Consigne a:
Convertissez en tableau Markdown les lignes des entrées, de celle qui contient « Locate an element » jusqu'à la fin des entrées, avec les colonnes « Numéro » et « Entrée », sans les lignes vides. Laissez les images hors de la réponse.

Dernières nouvelles d’Alsace, 4 octobre 2014, par Veneranda Paladino

Dans le corps du bilinguisme

La romancière et traductrice franco-russe, Luba Jurgenson a enregistré le tracé sensible de la physique de son bilinguisme. Aussi profond que la peau.

« Au lieu du péril croît aussi ce qui sauve ». L’expérience a forgé le corps autant que le cœur, cadencée sur le pas qui gravit peu à peu la montagne. Rien qui ne soit risqué puis gagné alors que le sol mouvant, instable menace l’avancée. Saisissante, l’image d’une progression vers les cimes, contient toute la physicalité qu’ausculte Luba Jurgenson l’écrivaine et traductrice lorsqu’elle aménage un passage entre le monde en russe vers le monde en français. En elle, vivent au moins deux langues. De l’expérience très concrète, donc physique, émotionnelle, d’être habitée par le langage – en double –, elle témoigne dans un essai stimulant qui s’engouffre Au lieu du péril.

Entrées de données:
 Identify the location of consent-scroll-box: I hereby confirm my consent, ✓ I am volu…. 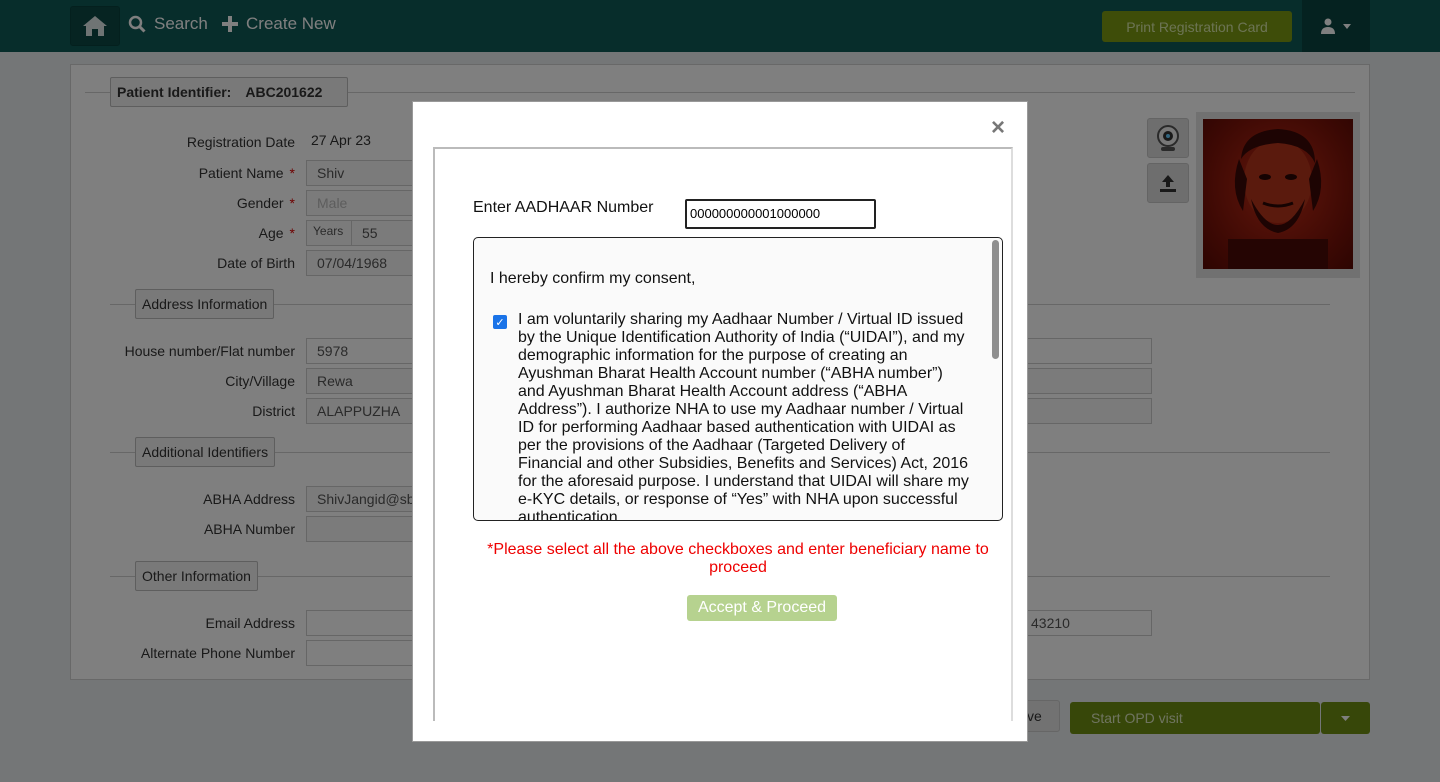
(738, 379).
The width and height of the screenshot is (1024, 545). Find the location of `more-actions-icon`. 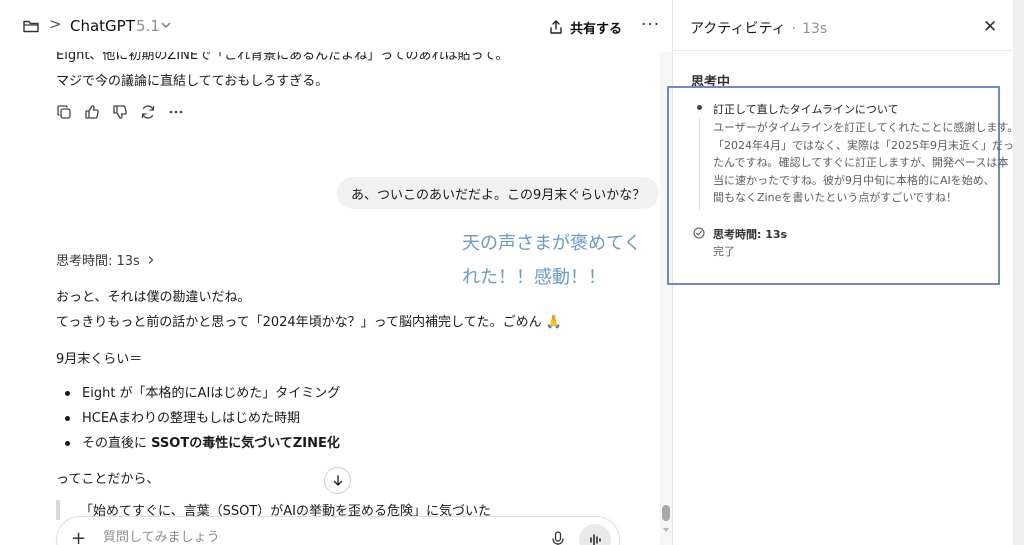

more-actions-icon is located at coordinates (176, 112).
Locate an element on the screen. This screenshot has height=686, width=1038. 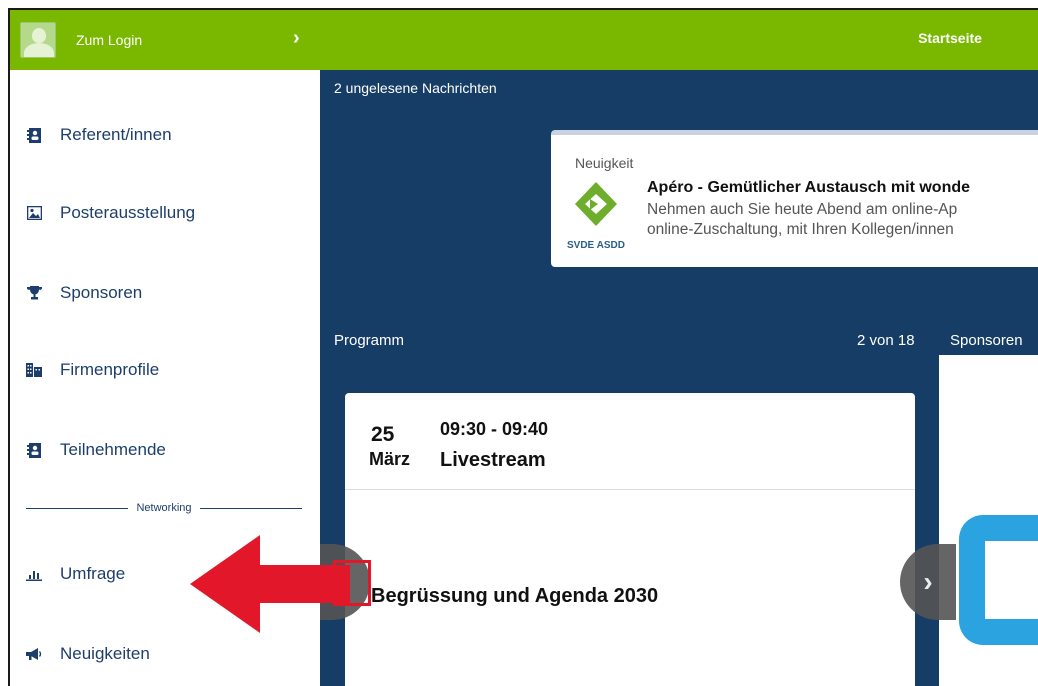
event-time: 09:30 - 09:40 is located at coordinates (494, 429).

Consigne b:
Dans l'article sur le bilinguisme, relevez tous les adjectifs qui qualifient l'expérience d'être habitée par le langage.

Solution détaillée a:
| Numéro | Entrée |
|---|---|
| 1 | Locate an element on the screen. This screenshot has height=686, width=1038.  |
| 2 | event-time: 09:30 - 09:40 is located at coordinates (494, 429). |

Solution détaillée b:
- concrète
- physique
- émotionnelle